Background: Differences in health behaviors partly explain the socioeconomic gap in cardiovascular health. We prospectively examined the association between childhood socioeconomic status (SES) and lifestyle factors in adulthood, and the difference of lifestyle factors according to childhood SES in multiple time points from childhood to adulthood.

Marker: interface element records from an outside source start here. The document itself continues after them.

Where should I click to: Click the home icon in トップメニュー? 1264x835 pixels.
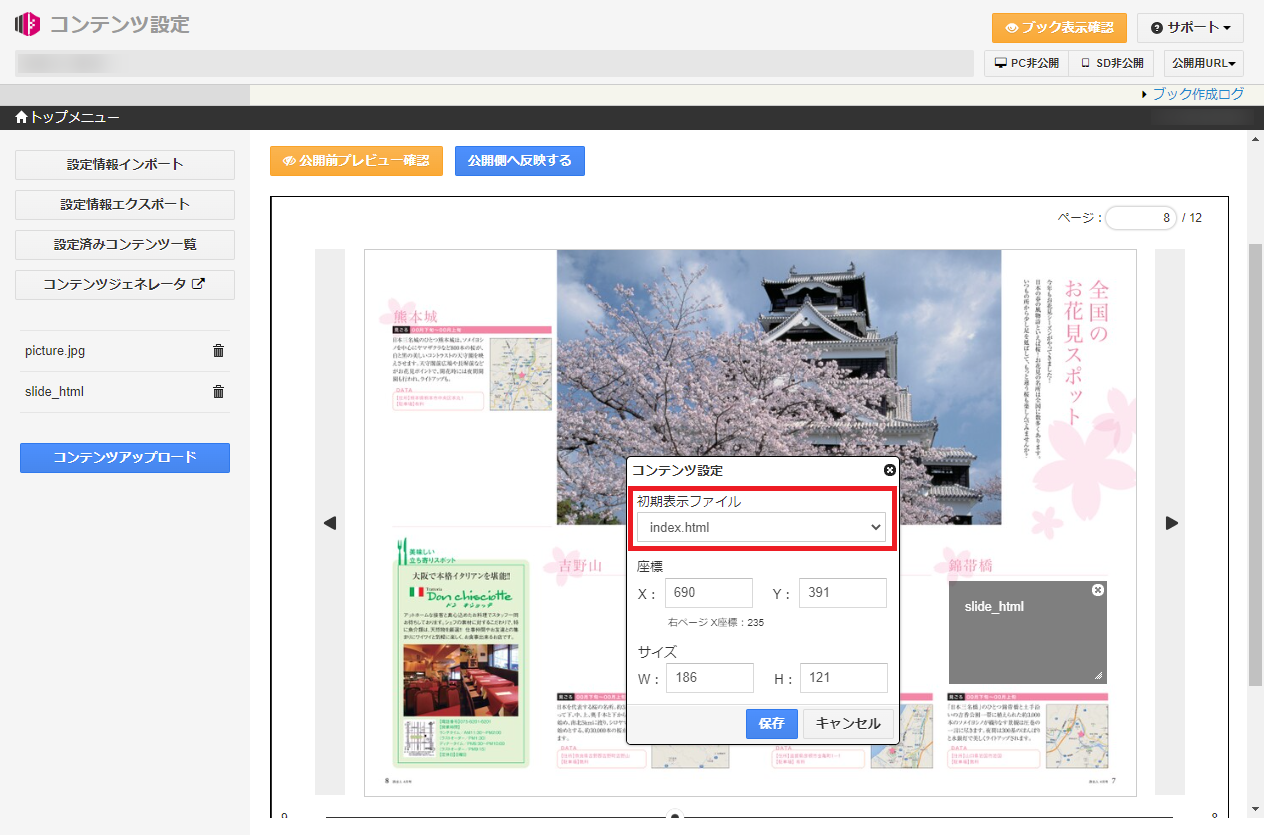click(x=21, y=118)
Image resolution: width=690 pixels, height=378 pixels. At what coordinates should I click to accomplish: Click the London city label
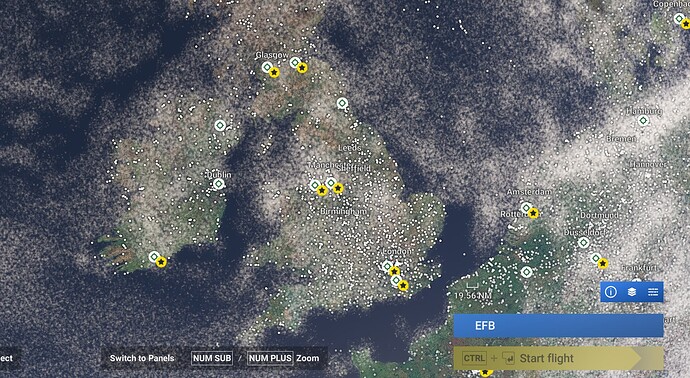(397, 251)
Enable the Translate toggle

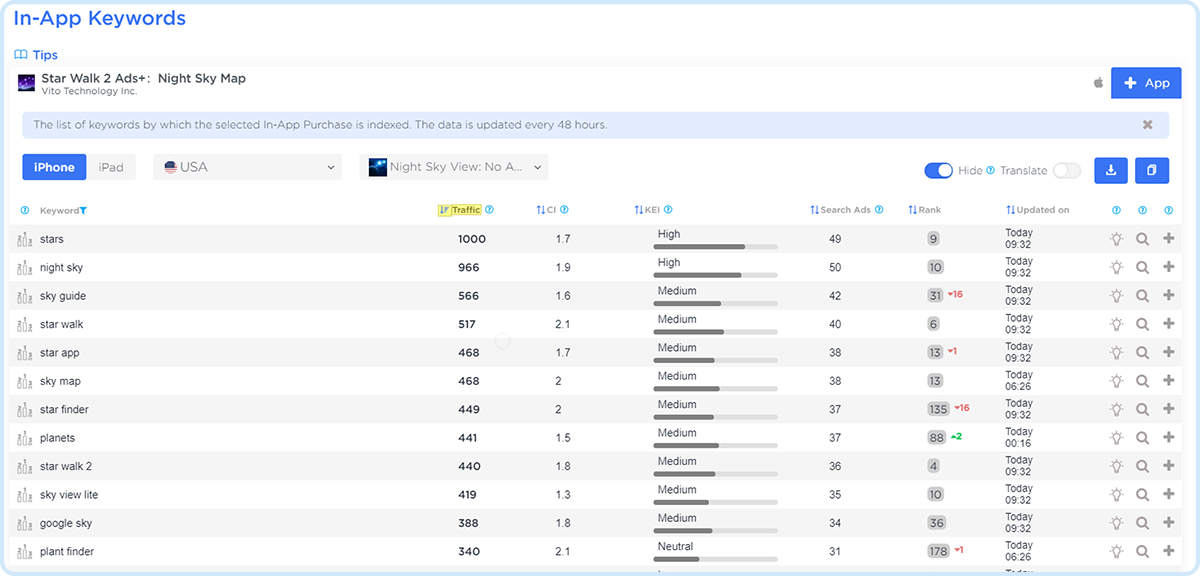coord(1066,170)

Methods and results: The sample comprised 3453 participants aged 3-18 years at baseline (1980) from the longitudinal Young Finns Study. The participants were followed up for 31 years (N = 1675-1930). SES in childhood was characterized as reported annual family income and classified on an 8-point scale. Diet, smoking, alcohol intake and physical activity were used as adult and life course lifestyle factors. Higher childhood SES predicted a healthier diet in adulthood in terms of lower consumption of meat (β ± SE -3.6 ± 0.99,p < 0.001), higher consumption of fish (1.1 ± 0.5, p = 0.04) and higher diet score (0.14 ± 0.044, p = 0.01). Childhood SES was also directly associated with physical activity index (0.059 ± 0.023, p = 0.009) and inversely with the risk of being a smoker (RR 0.90 95%CI 0.85-0.95, p < 0.001) and the amount of pack years (-0.47 ± 0.18, p = 0.01). Life course level of smoking was significantly higher and physical activity index lower among those below the median childhood SES when compared with those above the median SES.
Conclusions: These results show that childhood SES associates with several lifestyle factors 31 years later in adulthood. Therefore, attention could be paid to lifestyle behaviors of children of low SES families to promote cardiovascular health.
Keywords: Cardiovascular disorders; Health behaviors; Preventive medicine; Socioeconomic status.